Schließlich stand ich dann vor ihm. Während ich ihn unauffällig musterte und bemerkte, dass sein Unterkörper komplett verschwunden war und er selbst immer transparenter wurde, fragte ich ihn, ob er etwas damit anfangen konnte, was in dem Buch stand. Aber ich wollte die Antwort einen Moment lang gar nicht erst hören, denn ihn so zu sehen, tat wirklich weh. Ich hatte Angst, dass ich es nicht schaffte, ihn daraus zu holen und zu sehen, wie schnell es sich verschlimmerte, machte mir immer größere Angst.
"Ich weiß es nicht.
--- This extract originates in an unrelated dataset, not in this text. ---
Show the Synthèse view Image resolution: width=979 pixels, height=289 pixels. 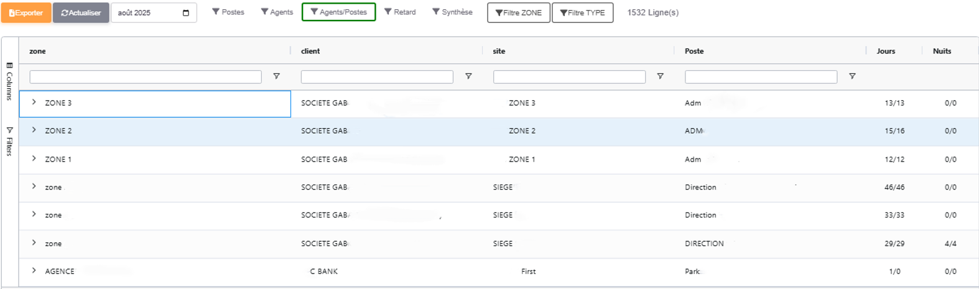click(x=452, y=12)
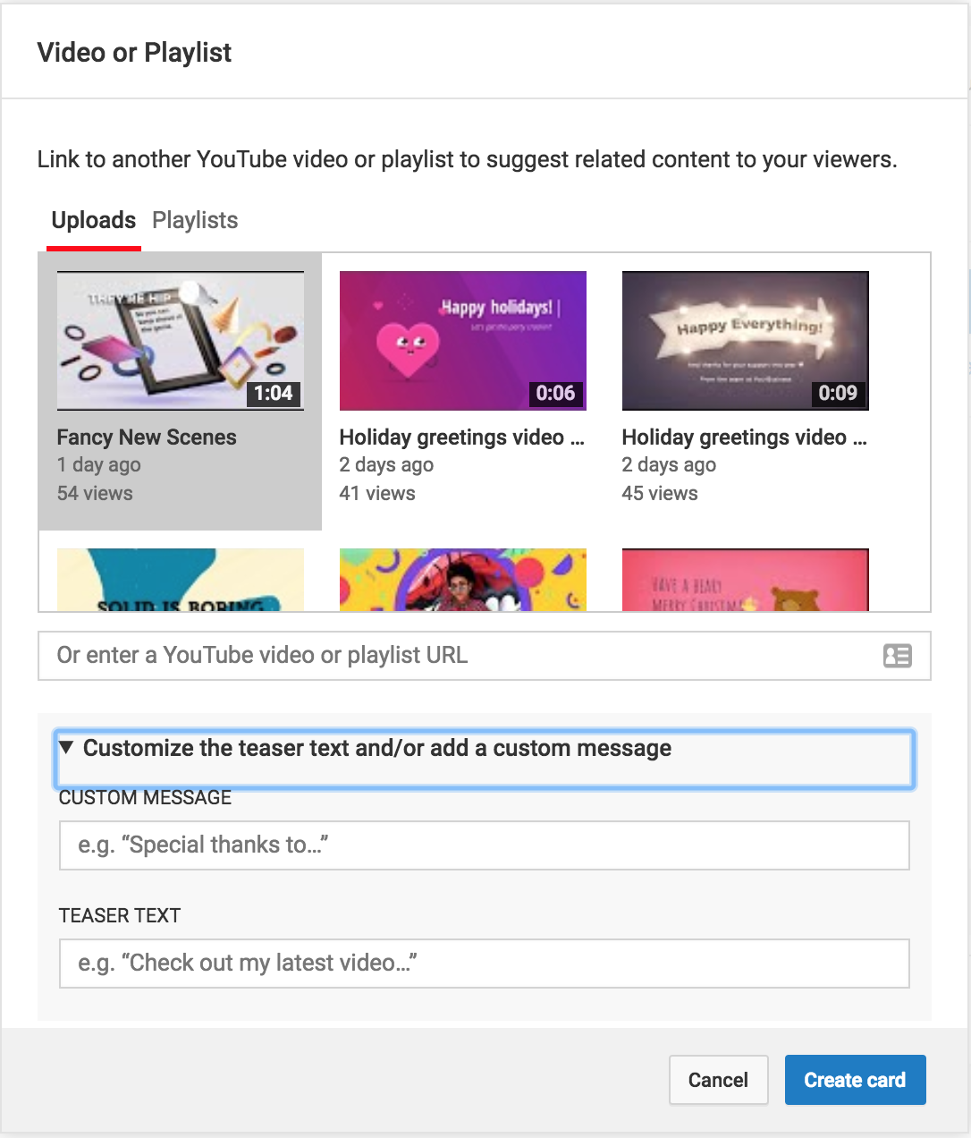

Wir müssen herausfinden, ob es vielleicht schonmal Fälle dieser Art gab. Echte Fälle, keine komischen Fantasien von Kindern oder gefälschte Artikel von Möchtegern-Besonderheiten. Vielleicht hilft das irgendwie. Bis jetzt können wir mit dem Wissen nicht viel anfangen. Laut dem Buch haben wir nur zig satanistische Regeln gebrochen und Sünden begangen, aber wir wissen nicht, wie wir diesen Prozess nun aufhalten sollen. Vielleicht ist das auch die Buße, die wir deswegen tun sollen. Sollte ich mich deswegen auflösen, bezweiflte ich, dass es etwas gibt, das wir noch tun können."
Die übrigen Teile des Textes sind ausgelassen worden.